Records drawn from a dataset
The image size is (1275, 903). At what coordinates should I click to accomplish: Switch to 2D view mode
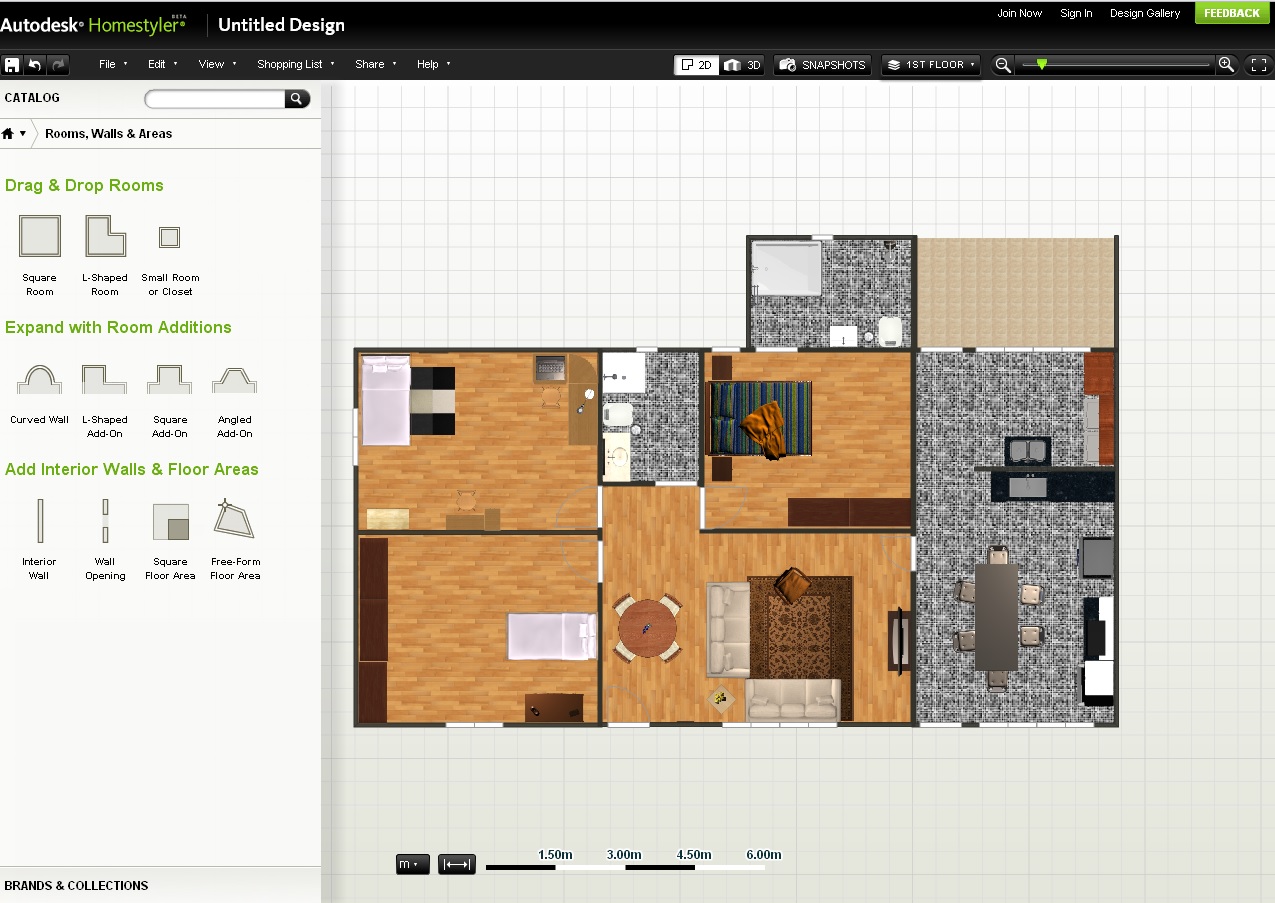pyautogui.click(x=696, y=65)
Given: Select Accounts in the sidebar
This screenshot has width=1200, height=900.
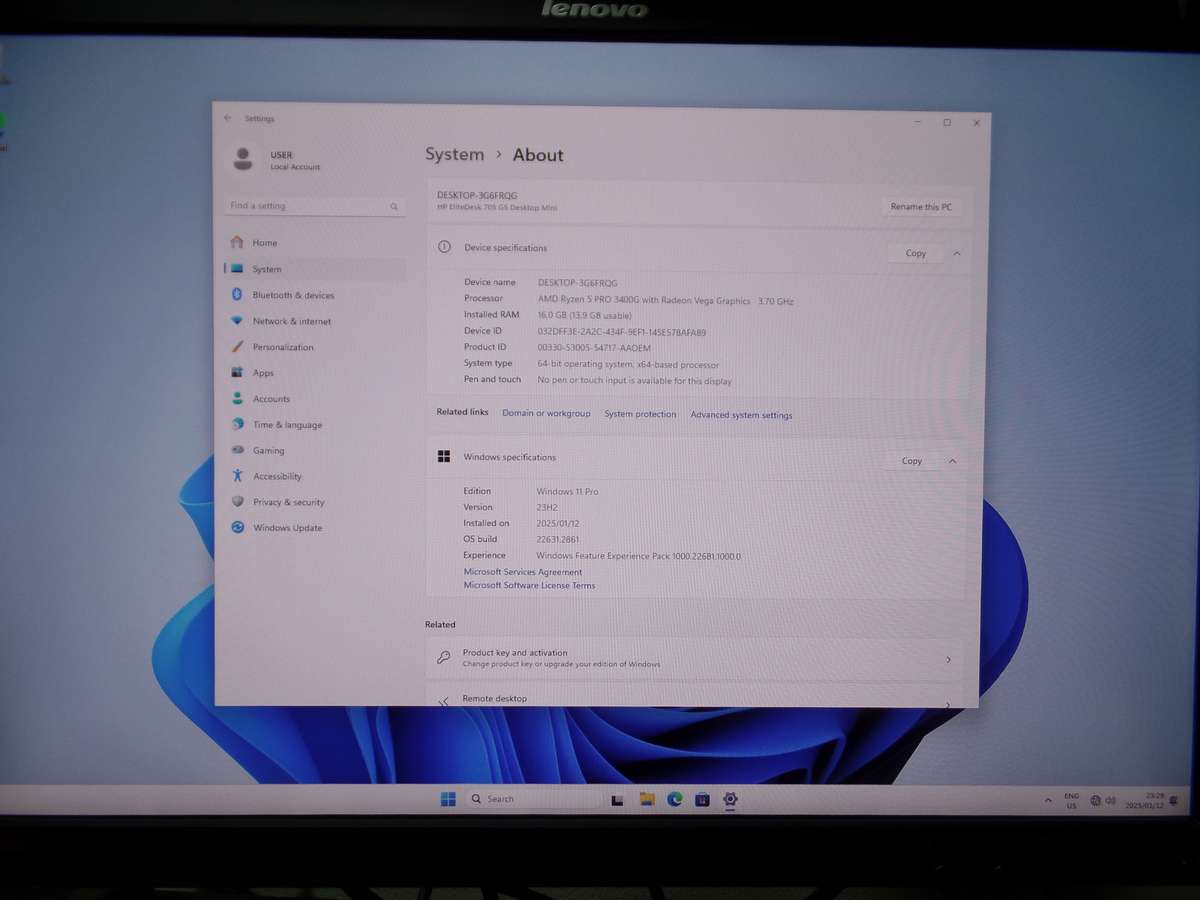Looking at the screenshot, I should pos(271,399).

**Task description**. Omit all images when repeating the data above exactly.

**Answer box**.
The image size is (1275, 903). At what coordinates should I click to accomplish: Switch to 2D view mode
pyautogui.click(x=696, y=65)
Given: Select Accounts in the sidebar
This screenshot has width=1200, height=900.
Looking at the screenshot, I should pos(271,399).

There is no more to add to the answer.